True story my girlfriend (now wife) and I were in the cinema watching Baz Luhrmanns version of Romeo and Juliet and the teenage girls (late teens 17-18) in front of us kept saying "oh my god I hope he doesn't die"... then they cried at the end... Which was great from one point of view that they connected with the emotion of the story.... but very sad as they were well old enough to have at least known the story.


4e ain't no Romeo.


Taliesin Hoyle wrote:

Richard III: Appraise check on a horse.

Julius Caesar: Spot check.

If I had been drinking something when I read this, I would have laughed it right out on my keyboard. :)

Dark Archive

Taliesin Hoyle wrote:

Lear: Knowledge (history) when he divides his kingdom.

Richard III: Appraise check on a horse.

Julius Caesar: Spot check.

Romeo and Juliet: Heal check to determine whether someone is dead. Diplomacy check with Tybalt.

Not to mention pretty much the entire plot of A Comedy of Errors is one big failed Spot check.

Silver Crusade

David Fryer wrote:
Taliesin Hoyle wrote:

Lear: Knowledge (history) when he divides his kingdom.

Richard III: Appraise check on a horse.

Julius Caesar: Spot check.

Romeo and Juliet: Heal check to determine whether someone is dead. Diplomacy check with Tybalt.

Not to mention pretty much the entire plot of A Comedy of Errors is one big failed Spot check.

Othello: Rolls a 1 on every Sense Motive check in the play.


Celestial Healer wrote:


Othello: Rolls a 1 on every Sense Motive check in the play.

Hey, you gotta hand it to the Moor; it takes dedication to be that gullible that consistently!

Spoiler:
I just wrote a paper several weaks ago, inspired by Coleridge's notions of motiveless malignity, arguing that it's easier to interpret Iago as a true fiend from the pit rather than such a human motiveless malignity.

Liberty's Edge

"1" rolls include ...

Polonius (Hamlet) - Hide
Aegeon (Comedy) - Diplomacy

The above thread - Did we make or save our Will Save?
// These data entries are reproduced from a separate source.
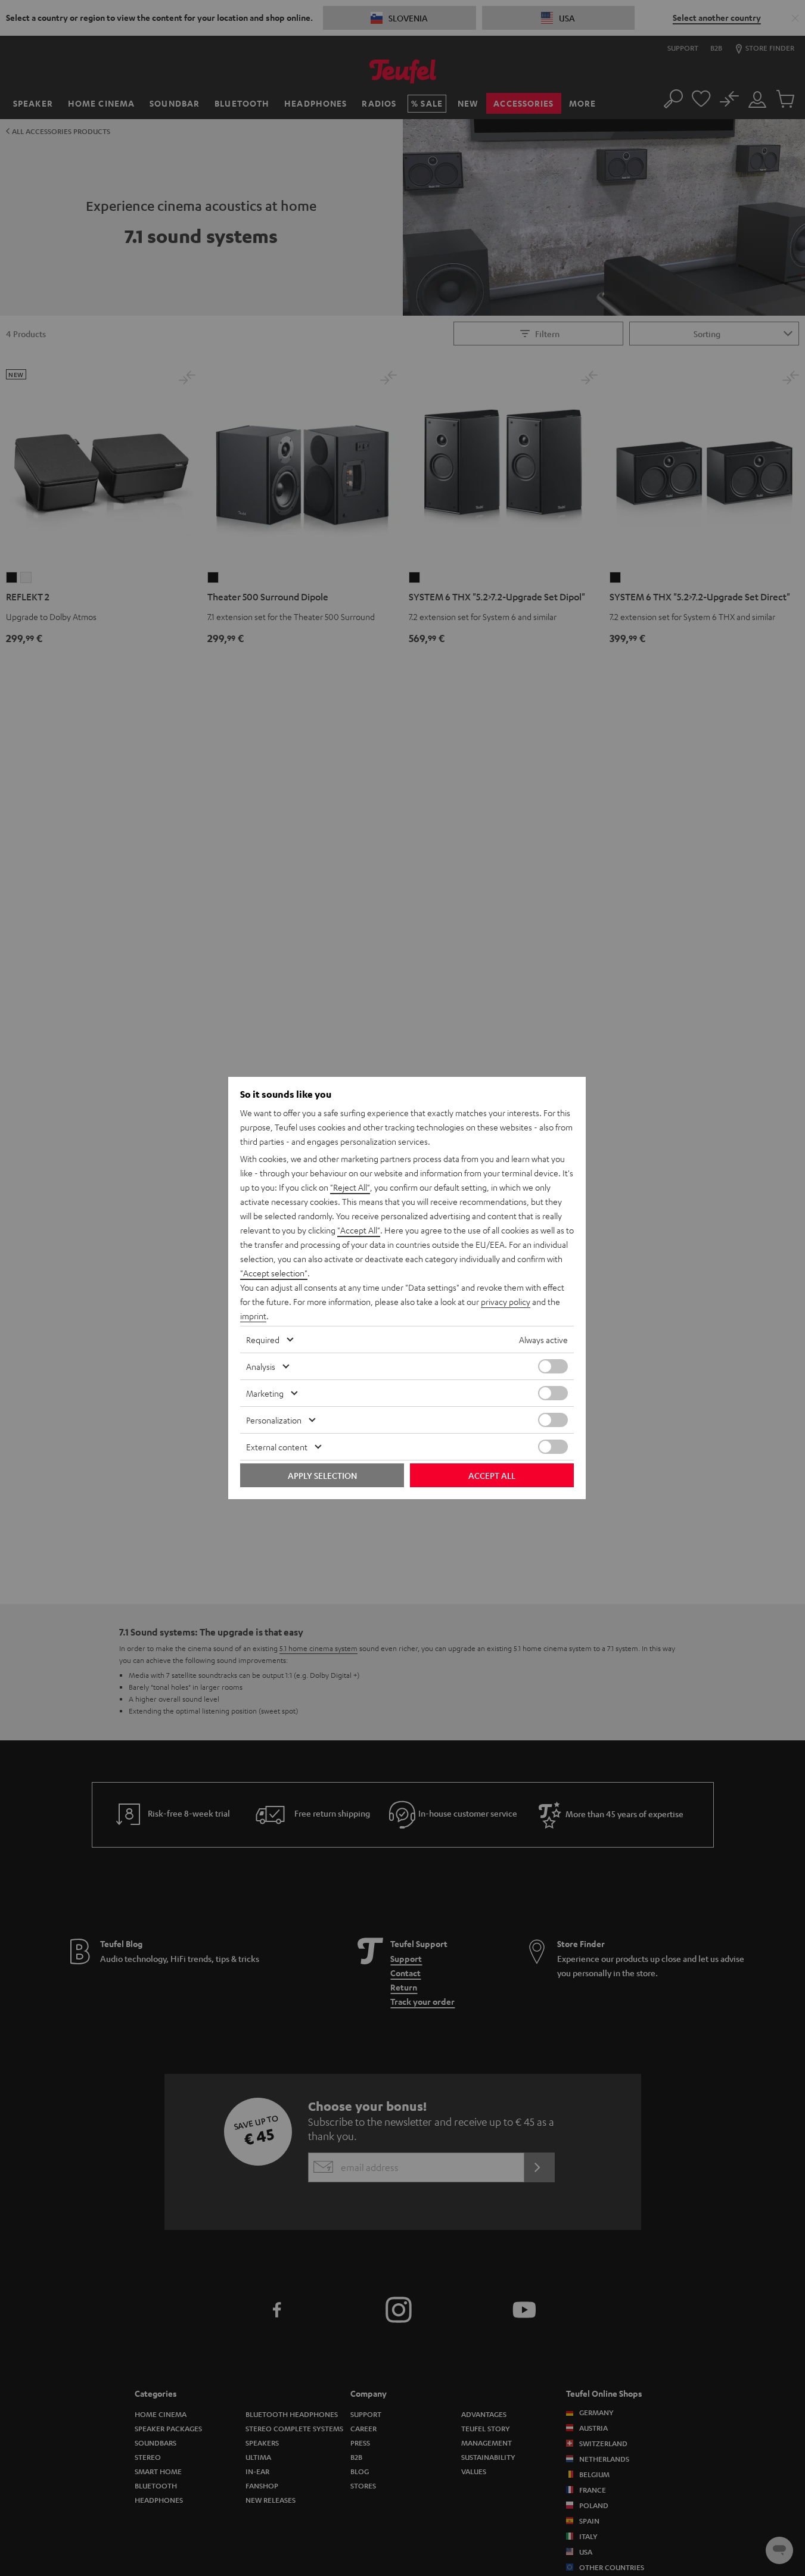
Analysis (260, 1366)
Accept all (491, 1475)
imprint (253, 1315)
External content (276, 1446)
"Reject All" (350, 1187)
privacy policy (505, 1301)
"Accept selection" (273, 1272)
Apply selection (322, 1475)
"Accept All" (358, 1230)
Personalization (274, 1420)
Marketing (265, 1393)
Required (262, 1339)
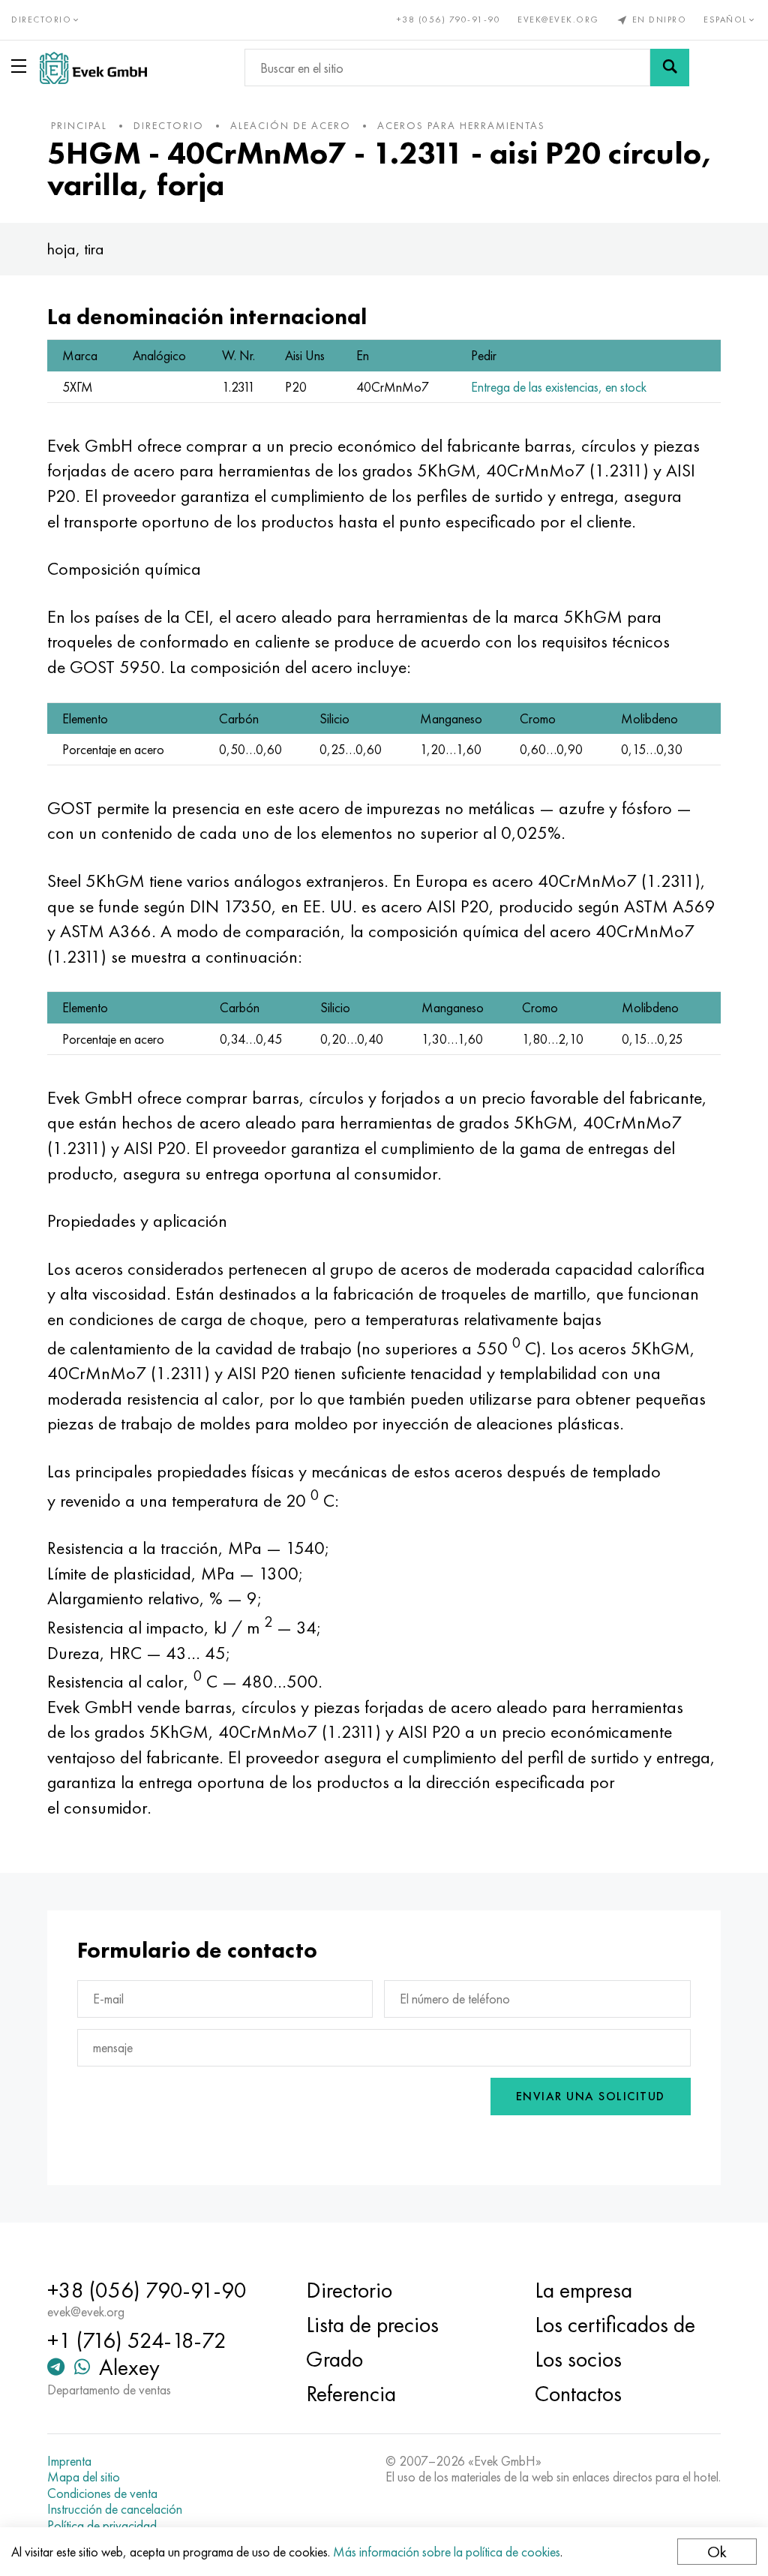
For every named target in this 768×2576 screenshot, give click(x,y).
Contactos (578, 2393)
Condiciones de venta (102, 2493)
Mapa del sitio (83, 2477)
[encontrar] (669, 67)
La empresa (583, 2290)
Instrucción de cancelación (114, 2509)
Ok (717, 2551)
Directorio (349, 2290)
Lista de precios (372, 2324)
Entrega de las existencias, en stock (558, 386)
BTW - I was run over by a car a few years ago now (broke my spine in 3 places) on the way to my 1st read through of the Scottish play. I was cast as Banquo :D


Prankster wrote:
BTW - I was run over by a car a few years ago now (broke my spine in 3 places) on the way to my 1st read through of the Scottish play. I was cast as Banquo :D

If things had been worse, you would have done the part of the ghost perfectly! Glad it didn't come to that.

Shadow Lodge Contributor

Raise thread!

If you are a fan of Shakespeare, and a fan of Pathfinder, you MUST read this!!!

The Shakespeare Campaign

This is one of the most amazing ideas I've ever seen!


Shakespere games would work best in a 2d20 system.


Shakespeare is a character, Bacon was the player.